╭─ Supplied data
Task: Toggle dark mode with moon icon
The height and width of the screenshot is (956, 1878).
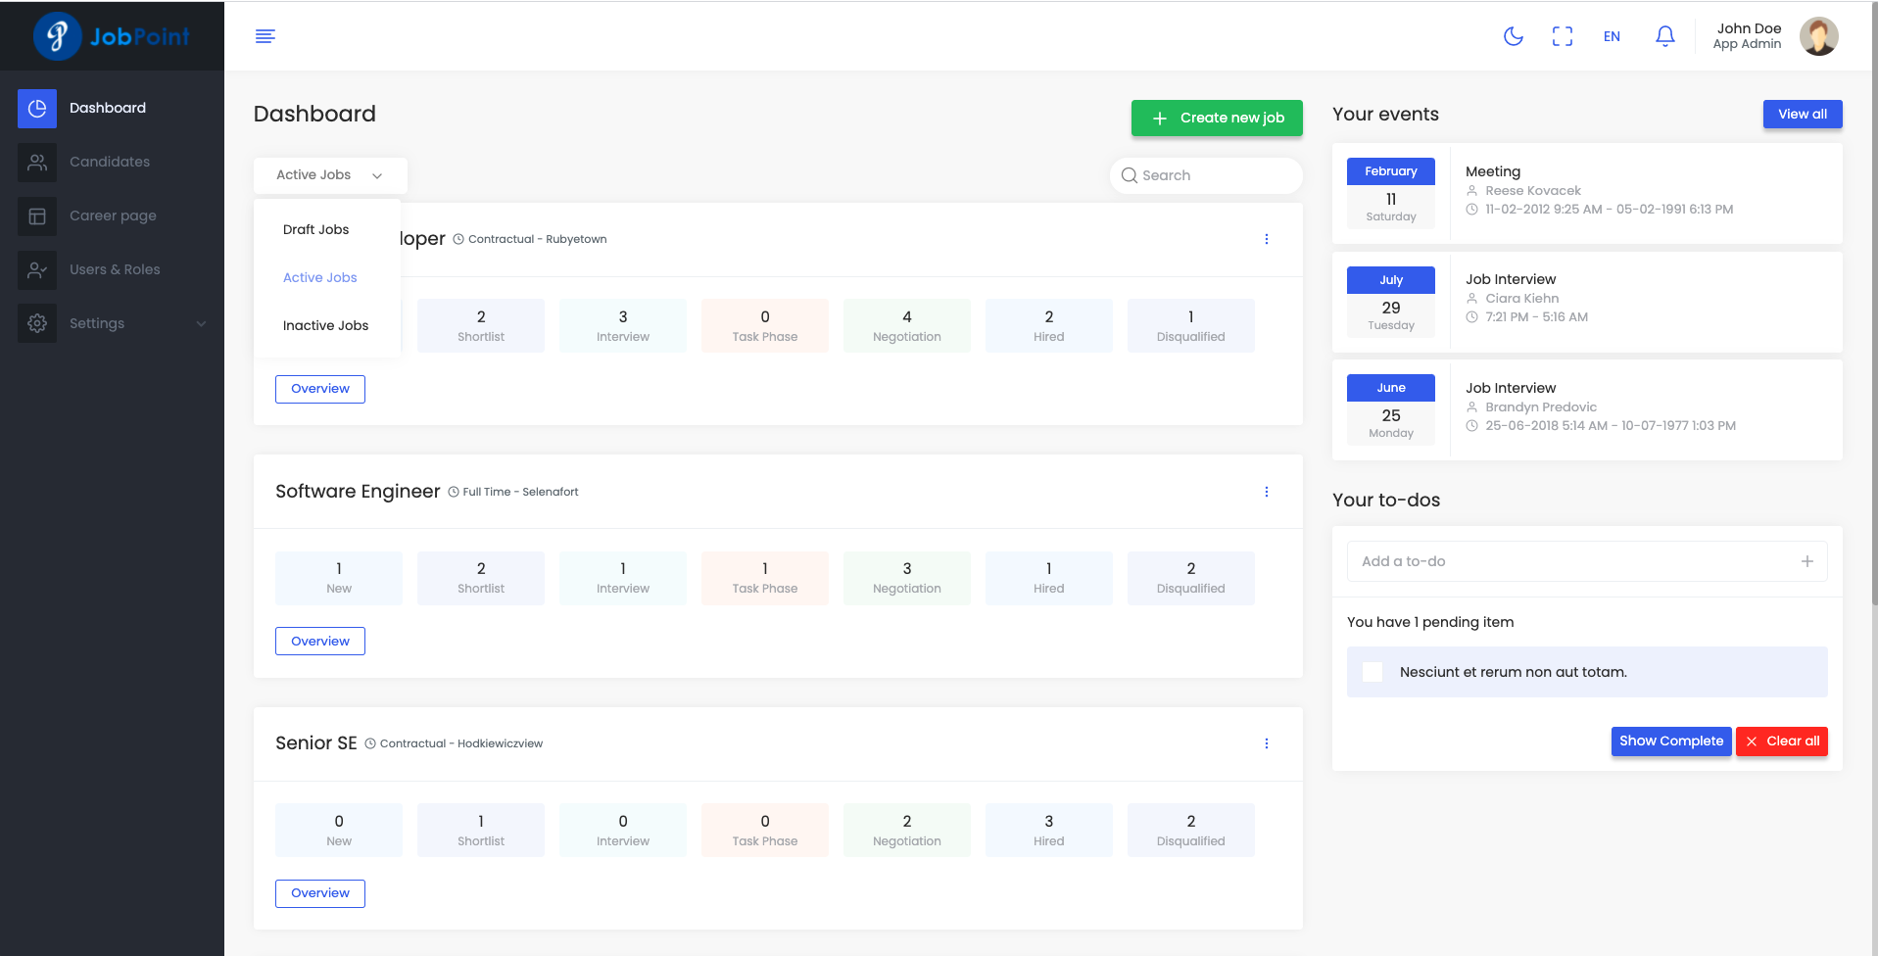Action: pos(1513,36)
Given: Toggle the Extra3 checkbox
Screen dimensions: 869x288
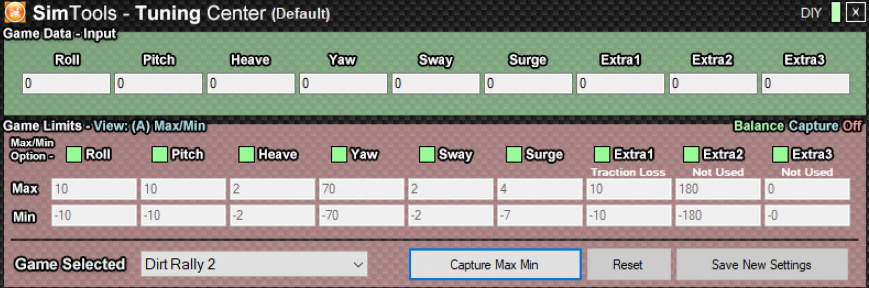Looking at the screenshot, I should pos(780,154).
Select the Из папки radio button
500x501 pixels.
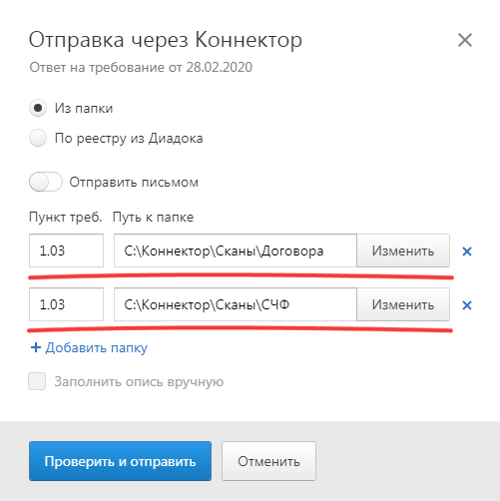click(38, 108)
╰─
● **Do this**
Please reproduce the material above word for word, leaving out the pictures.

● **The response**
Task: Toggle dark mode with moon icon
The height and width of the screenshot is (956, 1878).
Action: pos(1513,36)
Given: Toggle the Extra3 checkbox
Screen dimensions: 869x288
Looking at the screenshot, I should pos(780,154).
Select the Из папки radio button
500x501 pixels.
click(38, 108)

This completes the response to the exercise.